• [Work to complete] Take from the entries below the stretch from the line with "Open the $100 Groupon Gift Card listing title" through the line with "Viewport: 657px width, 411px height.", and return it exactly, leaving the pictures out.
Segment Start: Exercise input
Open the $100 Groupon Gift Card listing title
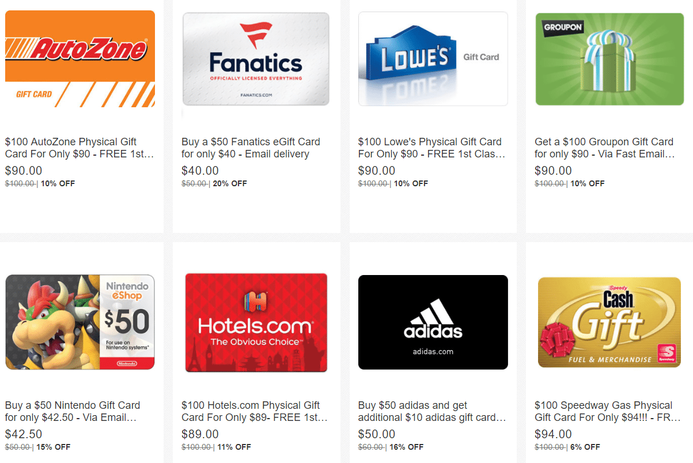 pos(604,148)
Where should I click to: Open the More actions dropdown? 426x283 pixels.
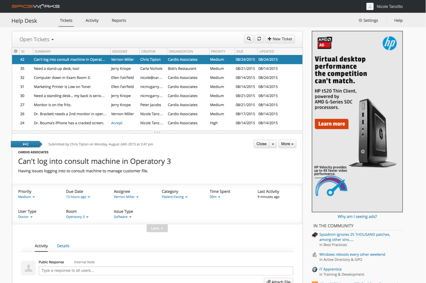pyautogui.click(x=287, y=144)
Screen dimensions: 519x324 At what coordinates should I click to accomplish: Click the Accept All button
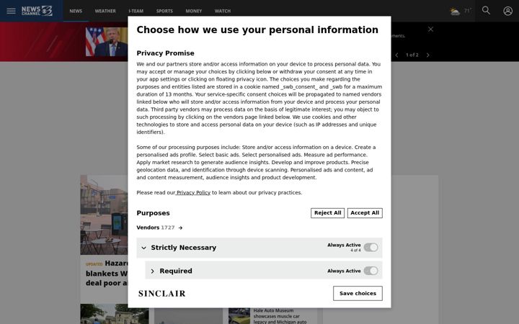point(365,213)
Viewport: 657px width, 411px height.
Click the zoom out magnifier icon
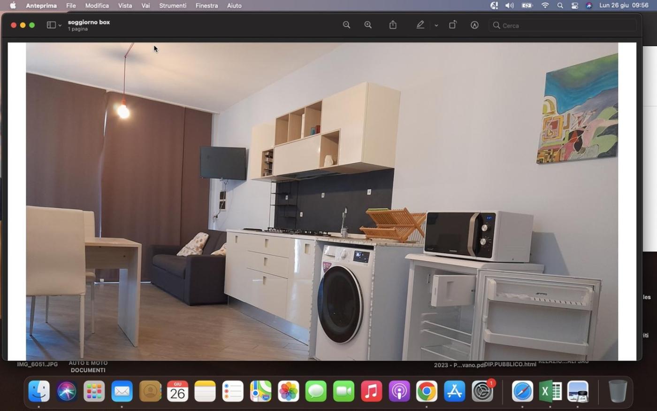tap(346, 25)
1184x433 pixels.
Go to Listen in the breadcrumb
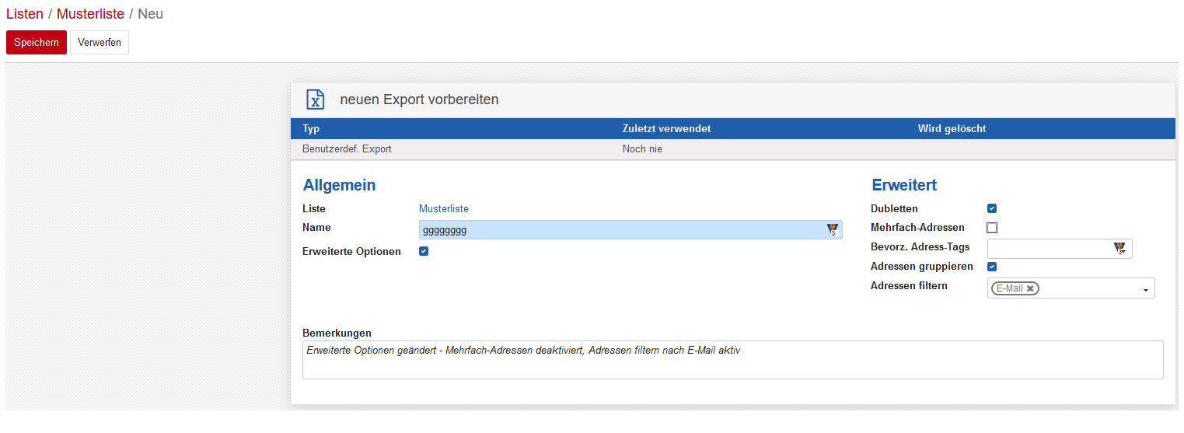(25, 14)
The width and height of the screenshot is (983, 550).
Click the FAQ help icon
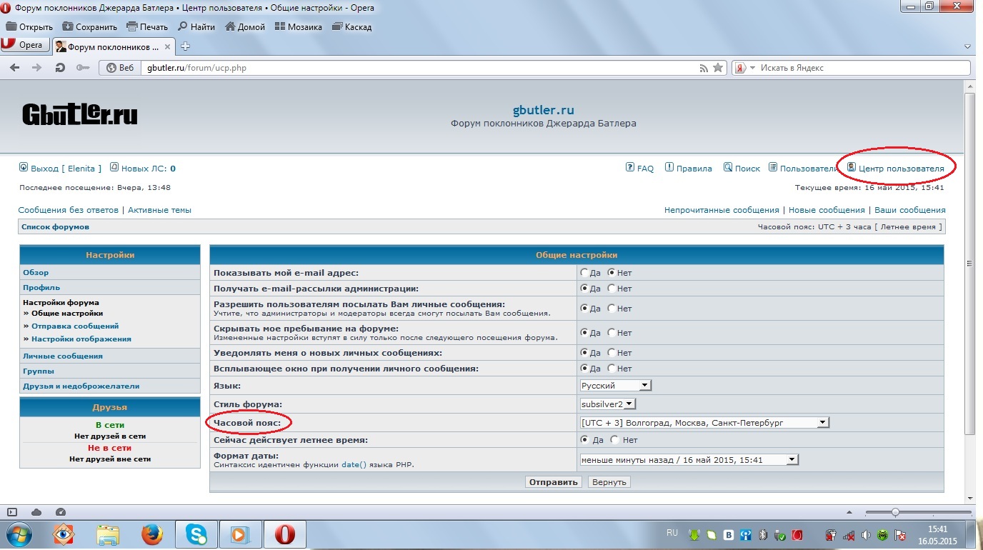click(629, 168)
Segment End: Exercise input
Segment Start: Exercise input
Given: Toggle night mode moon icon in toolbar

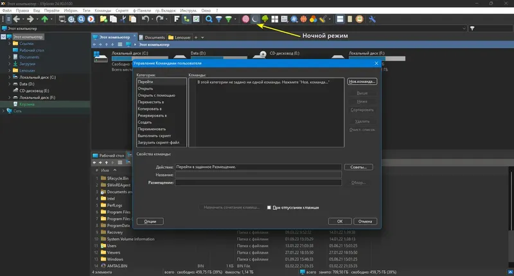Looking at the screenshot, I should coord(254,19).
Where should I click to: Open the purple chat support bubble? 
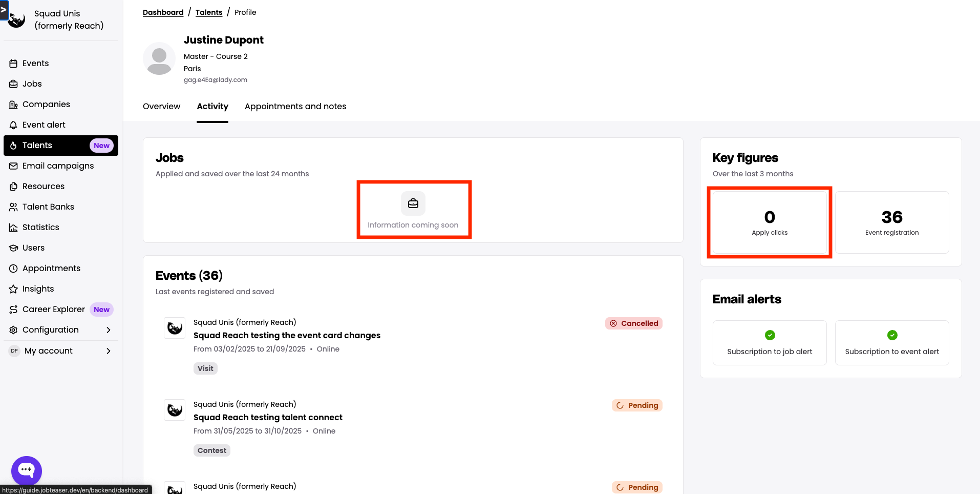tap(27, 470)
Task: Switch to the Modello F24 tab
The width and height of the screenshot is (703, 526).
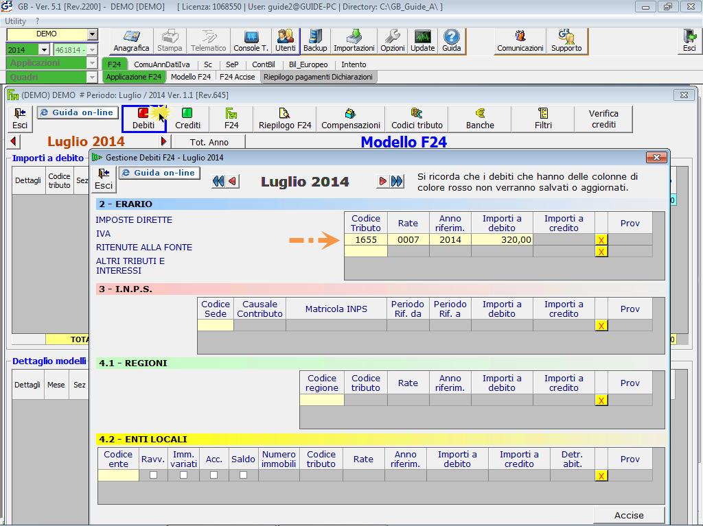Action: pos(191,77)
Segment End: Exercise input
• [Result for this exercise]
Open the $100 Groupon Gift Card listing title
 pos(604,148)
Where should I click to: Open the More actions dropdown? 426x283 pixels.
pyautogui.click(x=287, y=144)
Screen dimensions: 519x324 At what coordinates should I click to accomplish: Click the Accept All button
point(365,213)
Viewport: 657px width, 411px height.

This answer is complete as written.